Exercise prompt —
Copy every line of the entries that includes the word "agent".

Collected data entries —

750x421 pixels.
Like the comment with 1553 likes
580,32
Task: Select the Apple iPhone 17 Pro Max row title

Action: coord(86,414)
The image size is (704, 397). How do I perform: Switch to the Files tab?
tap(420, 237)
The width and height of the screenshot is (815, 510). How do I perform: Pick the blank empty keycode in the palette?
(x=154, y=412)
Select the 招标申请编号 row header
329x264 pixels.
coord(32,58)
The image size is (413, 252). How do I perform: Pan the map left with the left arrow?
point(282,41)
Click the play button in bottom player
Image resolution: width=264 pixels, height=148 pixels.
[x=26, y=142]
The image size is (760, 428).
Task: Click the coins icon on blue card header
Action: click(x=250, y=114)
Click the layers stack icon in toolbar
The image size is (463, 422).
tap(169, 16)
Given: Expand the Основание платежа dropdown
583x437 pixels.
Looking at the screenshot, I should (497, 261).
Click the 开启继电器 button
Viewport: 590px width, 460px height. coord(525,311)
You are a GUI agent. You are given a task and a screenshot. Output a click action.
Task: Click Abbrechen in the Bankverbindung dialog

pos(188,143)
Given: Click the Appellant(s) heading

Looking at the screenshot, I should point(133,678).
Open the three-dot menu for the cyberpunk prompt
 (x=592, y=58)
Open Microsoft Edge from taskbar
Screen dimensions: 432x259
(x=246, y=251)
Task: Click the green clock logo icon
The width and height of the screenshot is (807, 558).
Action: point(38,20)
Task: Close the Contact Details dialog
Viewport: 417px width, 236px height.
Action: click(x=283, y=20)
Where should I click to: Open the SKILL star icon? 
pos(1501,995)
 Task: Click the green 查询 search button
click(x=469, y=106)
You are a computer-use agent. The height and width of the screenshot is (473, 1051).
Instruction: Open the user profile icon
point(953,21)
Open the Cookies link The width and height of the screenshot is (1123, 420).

Exercise result —
You are a GUI agent. You are given a task and a screenshot. Output a click action.
You are a computer-use agent. The height and width of the screenshot is (473, 1051).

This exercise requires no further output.